Many (most?) of those use cases will result in an enterprise-wide proxy or other form of intermediary already, especially when there are ‘internal’ packages involved. Asking users inside the org to configure pip’s global index-url to point at that is much simpler than distributing and maintaining a ‘map file’.
I’m skeptical, unless things have changed since the blog post on these attacks (a mere 2yo ago): is that why Apple, Microsoft, Tesla, Yelp, and others were affected? Not to mention the fact that even if you do deploy custom internal proxies, you may still be susceptible to these attacks when you first resolve and pull packages from the public.
I was referring to the situation now(-ish), which changed in many ways as a result of those attacks two years ago. Two of the more common enterprise registry/proxy tools (Artifactory and Nexus Repository Manager) gained features specifically to address this type of problem (for many artifact types too, not just Python).
In my experience with those tools, they permit the admin to setup repository priorities so that higher-priority repos shadow lower-priority ones: if package ‘A’ exists in both repos, ignoring version numbers, it will never be pulled from the lower-priority repo. If an enterprise using such a tool is making use of PyTorch and pulling from the PyTorch repository, they’d insert it into their priority list below their repos of internal packages and above PyPI.

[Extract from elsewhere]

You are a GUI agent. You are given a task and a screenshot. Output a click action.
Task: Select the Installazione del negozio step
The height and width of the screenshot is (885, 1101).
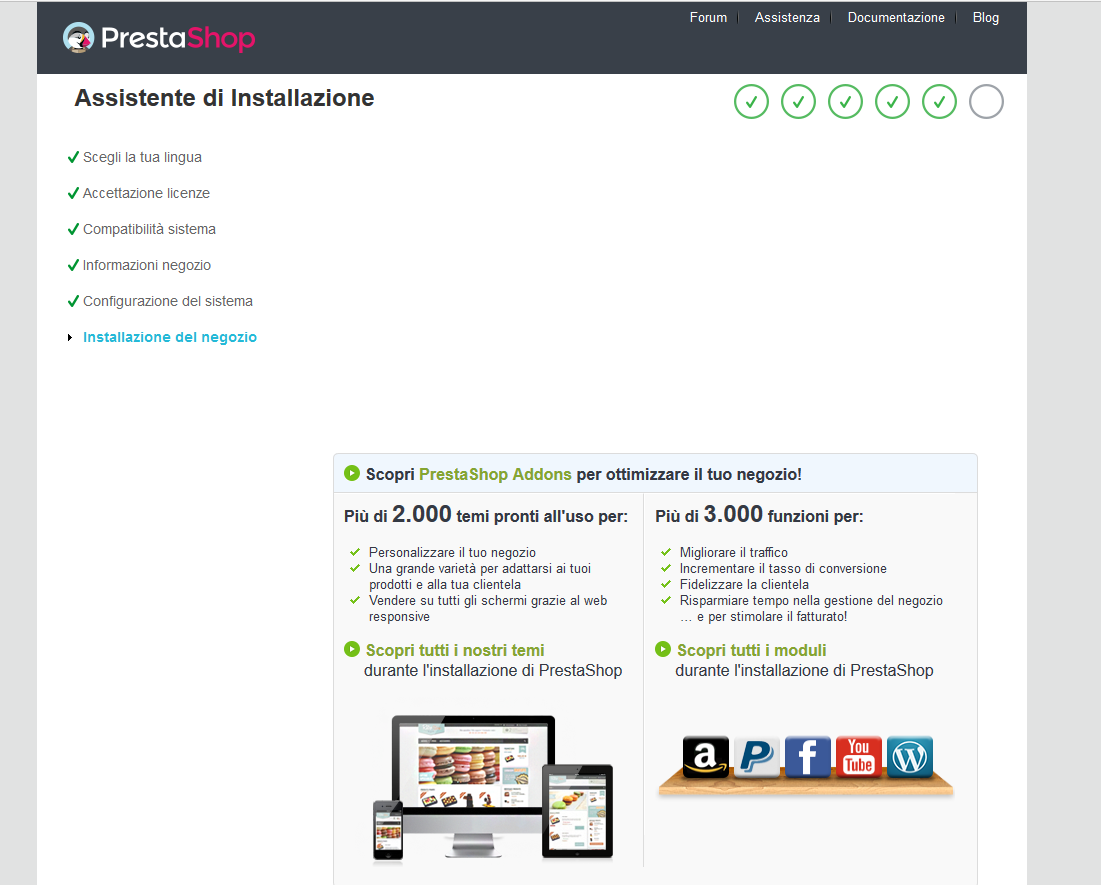(x=170, y=337)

That is nice, but what should we tell people (not necessarily enterprises) who are not using these tools for one reason or another?
I think that’s been covered in this thread to some degree; protection against dependency confusion can be gained multiple ways, and users are free to choose the path which works best for them. Your proposed solution could be one of those options.
The thing is, every single one of the options requires work; maybe for the end user, maybe for the publisher, maybe for someone else in between, or possibly more than one of them. Users and publishers who are not using any of the existing options “for one reason or another” have made a choice to avoid that work, which may be understandable but leaves them vulnerable.
Regardless of whatever solution(s) we may end up with, here are what I think are some important properties:
- Priority. A solution must take into account that for some projects, some indices must be searched over others first.
- Backtracking. The solution may search different indices for the same package in order of priority.
- Termination. Given (2), the solution should be able to terminate the search at any time given some condition (e.g., this project is missing in this index) even if all indices are not searched.
- Dependency resolution. Given (2), the solution should interact correctly with any backtracking dependency resolver (e.g., search all possible indices for a given project before moving on).
I think (1) is the bare minimum. (2)-(4) can be excluded if the indices are assumed to be mutually exclusive in the projects they provide.
That they should investigate them, or a free alternative (like devpi, for instance)?
I fail to see why every issue has to be handled in the installer. People have a responsibility to decide for themselves and build a solution out of available components.
This starts to feel like the discussion about wanting one tool that does everything, extended to even include non-workflow things like proxying/filtering indexes…
Unfortunately, for better or worse, this is where everyone tends to look at first. ↩︎
My first thought is that you talk about the solution, but what’s the problem? Presumably “dependency confusion attacks”? But I’m not vulnerable to those - because I don’t specify multiple indexes. So you need to be clearer about what the problem is, before stating what properties a solution “must have”.
For example, we’ve seriously considered dropping
--extra-index-url and just making pip use a single index. It may not happen (probably won’t, because of compatibility), but it’s “a solution to the problem” and it doesn’t relate at all to your “important properties” because it bypasses them. Any “index proxy” solution is the same, when looked at from a pip perspective.
Ignoring that issue for the moment, though, I’m not sure I’m comfortable with your properties anyway.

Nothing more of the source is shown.